# Your instructions
Set down exactly the lines in the records below that run from the line with "Screen dimensions: 973x503" to the line with "Uncheck the SSL", inclusive, and nothing more.

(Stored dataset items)
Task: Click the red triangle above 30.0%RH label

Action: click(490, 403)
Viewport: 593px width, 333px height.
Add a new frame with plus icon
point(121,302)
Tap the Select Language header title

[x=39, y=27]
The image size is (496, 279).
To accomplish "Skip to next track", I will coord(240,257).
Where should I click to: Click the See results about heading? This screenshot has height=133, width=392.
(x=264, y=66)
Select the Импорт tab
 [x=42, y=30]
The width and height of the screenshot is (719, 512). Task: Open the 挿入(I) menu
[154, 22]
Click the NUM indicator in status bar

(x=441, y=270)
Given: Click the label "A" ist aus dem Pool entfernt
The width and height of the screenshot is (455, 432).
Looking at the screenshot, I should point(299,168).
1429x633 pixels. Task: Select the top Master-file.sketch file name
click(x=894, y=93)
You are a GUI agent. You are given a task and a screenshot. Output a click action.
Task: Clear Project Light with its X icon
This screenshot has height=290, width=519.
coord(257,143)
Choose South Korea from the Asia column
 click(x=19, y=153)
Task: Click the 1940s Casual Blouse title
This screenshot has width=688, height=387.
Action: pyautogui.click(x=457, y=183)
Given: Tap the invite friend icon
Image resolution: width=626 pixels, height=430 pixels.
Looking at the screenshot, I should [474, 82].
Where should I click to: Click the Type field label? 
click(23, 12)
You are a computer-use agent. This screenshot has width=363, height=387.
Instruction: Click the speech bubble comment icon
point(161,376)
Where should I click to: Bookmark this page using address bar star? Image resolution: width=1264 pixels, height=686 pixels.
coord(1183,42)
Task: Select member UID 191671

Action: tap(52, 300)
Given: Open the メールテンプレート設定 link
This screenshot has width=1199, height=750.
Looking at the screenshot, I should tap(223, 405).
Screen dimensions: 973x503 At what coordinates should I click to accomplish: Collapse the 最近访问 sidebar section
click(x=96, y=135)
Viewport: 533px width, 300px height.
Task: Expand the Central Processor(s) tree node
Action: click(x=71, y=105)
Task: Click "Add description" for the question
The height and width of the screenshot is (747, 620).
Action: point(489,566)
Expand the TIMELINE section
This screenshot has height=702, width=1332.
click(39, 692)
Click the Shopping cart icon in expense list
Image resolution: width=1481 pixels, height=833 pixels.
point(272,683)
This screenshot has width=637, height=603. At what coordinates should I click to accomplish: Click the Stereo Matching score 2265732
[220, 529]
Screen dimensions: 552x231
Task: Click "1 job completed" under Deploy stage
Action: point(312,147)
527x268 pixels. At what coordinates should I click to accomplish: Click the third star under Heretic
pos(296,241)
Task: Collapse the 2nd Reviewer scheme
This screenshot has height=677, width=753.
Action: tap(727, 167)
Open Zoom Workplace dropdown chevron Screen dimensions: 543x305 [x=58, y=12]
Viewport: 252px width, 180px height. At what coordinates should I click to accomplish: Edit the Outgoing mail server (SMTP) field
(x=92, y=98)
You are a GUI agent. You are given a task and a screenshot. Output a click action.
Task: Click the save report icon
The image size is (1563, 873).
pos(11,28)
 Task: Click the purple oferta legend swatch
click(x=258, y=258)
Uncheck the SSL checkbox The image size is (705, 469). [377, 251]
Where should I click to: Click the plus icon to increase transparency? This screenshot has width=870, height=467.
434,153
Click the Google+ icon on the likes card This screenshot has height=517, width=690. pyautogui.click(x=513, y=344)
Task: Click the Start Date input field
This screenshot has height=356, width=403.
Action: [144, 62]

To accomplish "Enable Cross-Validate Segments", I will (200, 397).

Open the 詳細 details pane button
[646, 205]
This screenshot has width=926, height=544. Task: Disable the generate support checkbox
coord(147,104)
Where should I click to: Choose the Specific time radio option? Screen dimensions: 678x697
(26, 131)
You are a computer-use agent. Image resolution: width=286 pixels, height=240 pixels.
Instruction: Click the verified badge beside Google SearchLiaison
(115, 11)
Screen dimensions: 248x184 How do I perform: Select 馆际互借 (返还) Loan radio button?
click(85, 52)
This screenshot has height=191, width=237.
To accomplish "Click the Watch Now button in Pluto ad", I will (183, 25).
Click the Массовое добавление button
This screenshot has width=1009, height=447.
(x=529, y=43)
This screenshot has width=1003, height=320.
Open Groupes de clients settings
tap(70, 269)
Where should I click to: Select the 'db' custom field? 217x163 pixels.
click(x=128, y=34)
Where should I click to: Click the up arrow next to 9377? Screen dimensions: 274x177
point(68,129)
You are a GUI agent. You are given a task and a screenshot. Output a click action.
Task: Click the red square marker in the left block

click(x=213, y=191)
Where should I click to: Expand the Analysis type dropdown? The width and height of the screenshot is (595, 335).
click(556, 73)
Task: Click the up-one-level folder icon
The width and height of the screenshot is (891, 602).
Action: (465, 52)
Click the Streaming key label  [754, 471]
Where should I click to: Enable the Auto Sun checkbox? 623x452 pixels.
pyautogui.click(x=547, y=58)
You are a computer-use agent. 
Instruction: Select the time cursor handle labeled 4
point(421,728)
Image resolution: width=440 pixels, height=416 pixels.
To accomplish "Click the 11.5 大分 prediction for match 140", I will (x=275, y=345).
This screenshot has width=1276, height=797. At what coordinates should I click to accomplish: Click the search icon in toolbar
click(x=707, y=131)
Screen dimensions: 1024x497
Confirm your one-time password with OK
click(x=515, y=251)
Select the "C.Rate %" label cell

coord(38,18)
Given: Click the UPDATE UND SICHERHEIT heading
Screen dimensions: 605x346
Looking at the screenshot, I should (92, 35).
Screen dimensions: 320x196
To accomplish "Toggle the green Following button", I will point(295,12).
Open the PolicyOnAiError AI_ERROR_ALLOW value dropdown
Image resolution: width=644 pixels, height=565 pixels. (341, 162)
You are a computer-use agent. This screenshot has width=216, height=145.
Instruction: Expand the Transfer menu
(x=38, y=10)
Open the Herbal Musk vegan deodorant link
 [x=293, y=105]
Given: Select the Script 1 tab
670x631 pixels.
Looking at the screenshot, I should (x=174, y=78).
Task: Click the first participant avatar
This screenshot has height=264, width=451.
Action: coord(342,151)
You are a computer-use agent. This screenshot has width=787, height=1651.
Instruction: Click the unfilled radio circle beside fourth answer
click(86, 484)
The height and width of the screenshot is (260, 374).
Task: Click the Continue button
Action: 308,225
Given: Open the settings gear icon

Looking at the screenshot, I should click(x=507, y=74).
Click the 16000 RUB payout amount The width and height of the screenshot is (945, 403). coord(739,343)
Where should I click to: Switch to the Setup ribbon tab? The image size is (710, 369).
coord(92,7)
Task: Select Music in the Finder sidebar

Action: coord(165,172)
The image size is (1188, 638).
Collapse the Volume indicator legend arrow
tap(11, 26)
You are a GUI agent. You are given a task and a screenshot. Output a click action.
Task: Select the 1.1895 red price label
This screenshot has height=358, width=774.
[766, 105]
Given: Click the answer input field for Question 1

# Response to this task
Screen dimensions: 973x503 At what coordinates should I click to accomplish: Collapse the 最近访问 sidebar section
click(x=96, y=135)
Viewport: 533px width, 300px height.
Task: Expand the Central Processor(s) tree node
Action: click(x=71, y=105)
Task: Click "Add description" for the question
The height and width of the screenshot is (747, 620).
Action: point(489,566)
Expand the TIMELINE section
This screenshot has height=702, width=1332.
click(39, 692)
Click the Shopping cart icon in expense list
Image resolution: width=1481 pixels, height=833 pixels.
point(272,683)
This screenshot has width=637, height=603. At what coordinates should I click to accomplish: Click the Stereo Matching score 2265732
[220, 529]
Screen dimensions: 552x231
Task: Click "1 job completed" under Deploy stage
Action: point(312,147)
527x268 pixels. At what coordinates should I click to accomplish: Click the third star under Heretic
pos(296,241)
Task: Collapse the 2nd Reviewer scheme
This screenshot has height=677, width=753.
Action: tap(727, 167)
Open Zoom Workplace dropdown chevron Screen dimensions: 543x305 [x=58, y=12]
Viewport: 252px width, 180px height. At what coordinates should I click to accomplish: Edit the Outgoing mail server (SMTP) field
(x=92, y=98)
You are a GUI agent. You are given a task and a screenshot. Output a click action.
Task: Click the save report icon
The image size is (1563, 873).
pos(11,28)
 Task: Click the purple oferta legend swatch
click(x=258, y=258)
Uncheck the SSL checkbox The image size is (705, 469). [377, 251]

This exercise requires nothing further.